(DESCRIPTION OF THE TASK): Extend the interview about the jewelry company past its last answer, keeping the same question-and-answer format.

[Begin EXTRACT TO READ]

ET: Were there any mistakes that your company made going into Russia?

Andrea Milano: We did, of course, make mistakes. Sometimes we misevaluated dealers. It’s difficult to predict the future.

ET: Obviously the world economy and the United States in particular has had a difficult time. How is that impacting your business?

Andrea Milano: Of course it’s impacting it a lot. The United States is and has been for all the history of the company a very important country for us. In these last years, of course, we’ve have situations there. The main problem is the turnover of our customers [jewelry retailers]. The problem is not only in my company, but for all. So the financials are quite, quite complicated. You know sometimes you have to push some customers and sometimes you have to reduce others. Of course we’re trying to be quite conservative right now. It’s better to keep what we have rather than go into deep water.

ET: Have you made any changes in the product because of what’s happening in the world?

Andrea Milano: Not that much. Maybe you tend to do something less expensive but that is not the problem. It’s not the price of the goods or the price range. It’s more that they sell very slowly wherever you go.

ET: I guess in the jewelry industry, the luxury goods industry, one of the trends has been these big conglomerates keep getting bigger through acquisition and they seemingly have endless pockets. You’re a second generation family company so what are the challenges you face competing against growing conglomerates?

Andrea Milano: I guess being creative and being yourself. We try to do what we like in design, in strategy, and at the moment it’s fine; it’s successful according to our perspective. So I don’t look at them as competitors because I think actually there is a market for everybody.

ET: As you grew up, your father was in the business. How did you get involved in the business? Did you do anything before getting involved in Piero Milano?

Andrea Milano: Well, you know, as I told you, it is a family business. So everyday we were talking about the business and we were playing with watches in the factory when we were kids. After studying I went to work for a diamond company, sorting diamonds. That was a very interesting experience to me because diamond quality and diamond selection is very important for us in order to guarantee to our customer the quality of the product we have.

[End EXTRACT TO READ]
[Begin DATASET ROWS]

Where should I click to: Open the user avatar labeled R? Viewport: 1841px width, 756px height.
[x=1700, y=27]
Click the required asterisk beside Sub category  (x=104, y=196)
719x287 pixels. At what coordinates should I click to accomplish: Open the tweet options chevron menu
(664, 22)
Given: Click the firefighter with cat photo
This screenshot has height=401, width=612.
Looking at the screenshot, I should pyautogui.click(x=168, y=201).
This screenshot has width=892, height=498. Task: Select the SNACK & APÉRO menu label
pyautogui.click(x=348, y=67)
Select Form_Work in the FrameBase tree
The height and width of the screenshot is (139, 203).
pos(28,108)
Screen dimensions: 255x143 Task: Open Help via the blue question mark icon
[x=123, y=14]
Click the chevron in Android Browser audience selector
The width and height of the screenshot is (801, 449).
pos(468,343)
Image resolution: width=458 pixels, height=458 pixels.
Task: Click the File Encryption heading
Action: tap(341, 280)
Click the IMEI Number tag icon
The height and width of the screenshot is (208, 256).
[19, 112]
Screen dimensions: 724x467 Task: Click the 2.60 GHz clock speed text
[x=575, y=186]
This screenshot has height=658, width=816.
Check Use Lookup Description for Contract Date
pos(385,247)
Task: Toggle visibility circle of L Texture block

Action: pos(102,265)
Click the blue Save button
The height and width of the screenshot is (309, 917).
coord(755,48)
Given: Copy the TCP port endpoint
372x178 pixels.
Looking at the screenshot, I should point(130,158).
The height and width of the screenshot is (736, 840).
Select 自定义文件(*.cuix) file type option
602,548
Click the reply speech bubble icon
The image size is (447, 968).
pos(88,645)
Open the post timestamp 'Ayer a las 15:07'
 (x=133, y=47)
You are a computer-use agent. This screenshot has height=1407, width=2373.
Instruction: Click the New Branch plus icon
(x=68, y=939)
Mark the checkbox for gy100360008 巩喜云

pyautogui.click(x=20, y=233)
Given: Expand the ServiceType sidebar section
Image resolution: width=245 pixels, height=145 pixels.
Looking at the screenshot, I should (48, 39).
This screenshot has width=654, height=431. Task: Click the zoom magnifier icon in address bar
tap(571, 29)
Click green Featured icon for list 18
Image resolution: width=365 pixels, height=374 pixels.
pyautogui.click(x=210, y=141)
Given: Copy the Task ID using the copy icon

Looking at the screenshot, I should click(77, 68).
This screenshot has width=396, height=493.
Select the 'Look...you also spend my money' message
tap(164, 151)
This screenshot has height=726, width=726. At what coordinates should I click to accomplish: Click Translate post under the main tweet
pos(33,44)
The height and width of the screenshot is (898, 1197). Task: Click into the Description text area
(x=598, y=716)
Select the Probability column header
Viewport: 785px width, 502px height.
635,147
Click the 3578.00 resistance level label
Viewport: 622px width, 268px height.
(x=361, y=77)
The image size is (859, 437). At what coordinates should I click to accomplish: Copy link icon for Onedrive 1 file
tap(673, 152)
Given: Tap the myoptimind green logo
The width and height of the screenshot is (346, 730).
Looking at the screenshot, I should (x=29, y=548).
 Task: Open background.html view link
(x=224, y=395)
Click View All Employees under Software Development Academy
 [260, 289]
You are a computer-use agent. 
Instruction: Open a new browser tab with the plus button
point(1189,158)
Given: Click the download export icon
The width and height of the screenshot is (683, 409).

[End DATASET ROWS]

(IN RESPONSE):
ET: Did you always know that you were going to come into the family company?

Andrea Milano: Well, when you are young you have desires, but deep in my heart this was the road for me. I still have other wishes. I am involved in some other businesses; we do construction. But it’s always on the side.

ET: So in the family business there’s also a construction business?

Andrea Milano: Yes.

ET: Any other businesses?

Andrea Milano: Not yet.

ET: Okay, not yet. What type of construction?

Andrea Milano: Well, it depends. The one that gave us the most satisfaction was something that we did in Liguria—reconstructing a village that was abandoned a century ago after an earthquake. It was an ancient Italian village. We constructed 65 apartments. It’s very, very cute. Customers came from all over the world, from the United States too. Someone from Los Angeles came and bought something in Italy.

ET: What led you to chose this village and restore it?

Andrea Milano: By chance we had a photo shoot there. The aim of the photographer was to find a contrast between stones, because the village is still made of stones, and jewelry. We found out that we could restore it and we did, but we had many problems because it’s on the top of the mountain. So building techniques were very difficult, but we made it. It was a good thing.

ET: So stepping away from the business for a minute, do you have any hobbies outside the business?

Andrea Milano: I have hobbies, yes. I love to cook, I love to play football, I like to play golf but I have no time. I travel but I travel today mostly for work. I would like to have more time to travel to different places. I need 450 days in a year to do everything.

ET: Where are the places that you’d like to travel that you haven’t been to?

Andrea Milano: Well, I really love Southeast Asia. I really love the people, how they behave, how they face you when you first meet them. I love that area. I’d say it is one of my favorites.

ET: Where are some of your favorite places in Southeast Asia that you’ve been?

Andrea Milano: The big cities: Jakarta, Surabaya, Bangkok. The place doesn’t matter really. It’s more about the people there.

ET: So you mentioned hobbies, you said football and you said golf.

Andrea Milano: For the past twenty years, we’ve played five-against-five football games every Monday with the same people. Actually some kids, sons of my niece, have been joining us. We don’t even call each other, we just meet every Monday night and we play.

ET: What about golf?

Andrea Milano: I love golf, but you need time so I only play sometimes, here and there whenever I have time. Sometimes I play in China, sometimes I play in the United States, in Italy, in the Dominican Republic, wherever I can.

ET: Do you have a handicap?

Andrea Milano: I am handicap 13.

ET: That’s very good. So you must have some favorite golf courses with a 13 handicap.

Andrea Milano: One of my favorite golf courses is in the Dominican Republic, Casa de Campo, Teeth of the Dog, which is very famous. I have a house there. Actually my wife is from the Dominican Republic.

ET: Okay, they have the links course.

Andrea Milano: Better weather than Scotland.

ET: Anything’s better weather than Scotland. So you mentioned your wife. Is she in the business also? Does she work with you?

Andrea Milano: We met because she is our dealer in the Dominican Republic. Well, of course, you always meet people on the job because it’s like 24/7.

ET: And do you have a third generation for Piero Milano yet?

Andrea Milano: We are going to have a baby girl in April. And my cousin’s oldest one is 17 already.

ET: Okay, boy or girl?

Andrea Milano: Boy.

ET: And is he in the business or getting in the business?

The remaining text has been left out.